[PROBLEM DETAILS]:
The answer should be an exact copy of the lines from the line with "Task: Click the @nayibbukele handle" through the last line of the entries, and no other lines.

[SUPPLIED RECORDS]:
══════════
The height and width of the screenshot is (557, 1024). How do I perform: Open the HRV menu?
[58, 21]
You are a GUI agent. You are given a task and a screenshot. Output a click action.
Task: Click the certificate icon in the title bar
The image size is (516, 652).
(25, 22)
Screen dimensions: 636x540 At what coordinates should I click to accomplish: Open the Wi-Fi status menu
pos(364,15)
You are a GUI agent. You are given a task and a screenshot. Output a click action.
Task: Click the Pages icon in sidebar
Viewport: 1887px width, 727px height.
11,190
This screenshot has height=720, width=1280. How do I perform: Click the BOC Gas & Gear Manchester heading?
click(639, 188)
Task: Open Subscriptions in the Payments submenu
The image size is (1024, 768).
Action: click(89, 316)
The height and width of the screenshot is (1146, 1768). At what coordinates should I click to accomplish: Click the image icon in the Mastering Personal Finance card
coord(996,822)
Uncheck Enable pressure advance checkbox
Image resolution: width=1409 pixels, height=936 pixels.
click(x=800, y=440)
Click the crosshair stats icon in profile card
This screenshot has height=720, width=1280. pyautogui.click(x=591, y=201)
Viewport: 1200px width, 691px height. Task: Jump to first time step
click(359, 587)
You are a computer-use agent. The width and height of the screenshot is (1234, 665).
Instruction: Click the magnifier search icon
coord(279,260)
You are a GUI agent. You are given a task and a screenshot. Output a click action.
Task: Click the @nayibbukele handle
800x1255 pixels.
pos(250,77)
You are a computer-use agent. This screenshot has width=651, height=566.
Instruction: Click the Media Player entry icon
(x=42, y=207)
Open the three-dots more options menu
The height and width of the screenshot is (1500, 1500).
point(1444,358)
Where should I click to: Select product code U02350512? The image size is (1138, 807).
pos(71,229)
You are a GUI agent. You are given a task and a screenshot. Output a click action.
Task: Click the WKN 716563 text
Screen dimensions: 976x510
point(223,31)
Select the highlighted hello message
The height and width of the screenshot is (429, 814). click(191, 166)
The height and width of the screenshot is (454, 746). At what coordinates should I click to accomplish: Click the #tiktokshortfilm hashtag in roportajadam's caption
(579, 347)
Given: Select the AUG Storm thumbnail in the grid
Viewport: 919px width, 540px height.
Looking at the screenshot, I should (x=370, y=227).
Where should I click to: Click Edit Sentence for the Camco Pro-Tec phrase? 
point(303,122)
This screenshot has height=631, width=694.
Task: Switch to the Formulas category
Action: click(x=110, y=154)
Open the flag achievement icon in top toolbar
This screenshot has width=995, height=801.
══════════
[SOLUTION FOR THIS EXERCISE]:
Task: Click the @nayibbukele handle
800x1255 pixels.
pos(250,77)
You are a computer-use agent. This screenshot has width=651, height=566.
Instruction: Click the Media Player entry icon
(x=42, y=207)
Open the three-dots more options menu
The height and width of the screenshot is (1500, 1500).
point(1444,358)
Where should I click to: Select product code U02350512? The image size is (1138, 807).
pos(71,229)
You are a GUI agent. You are given a task and a screenshot. Output a click action.
Task: Click the WKN 716563 text
Screen dimensions: 976x510
point(223,31)
Select the highlighted hello message
The height and width of the screenshot is (429, 814). click(191, 166)
The height and width of the screenshot is (454, 746). At what coordinates should I click to accomplish: Click the #tiktokshortfilm hashtag in roportajadam's caption
(579, 347)
Given: Select the AUG Storm thumbnail in the grid
Viewport: 919px width, 540px height.
Looking at the screenshot, I should (x=370, y=227).
Where should I click to: Click Edit Sentence for the Camco Pro-Tec phrase? 
point(303,122)
This screenshot has height=631, width=694.
Task: Switch to the Formulas category
Action: click(x=110, y=154)
Open the flag achievement icon in top toolbar
This screenshot has width=995, height=801.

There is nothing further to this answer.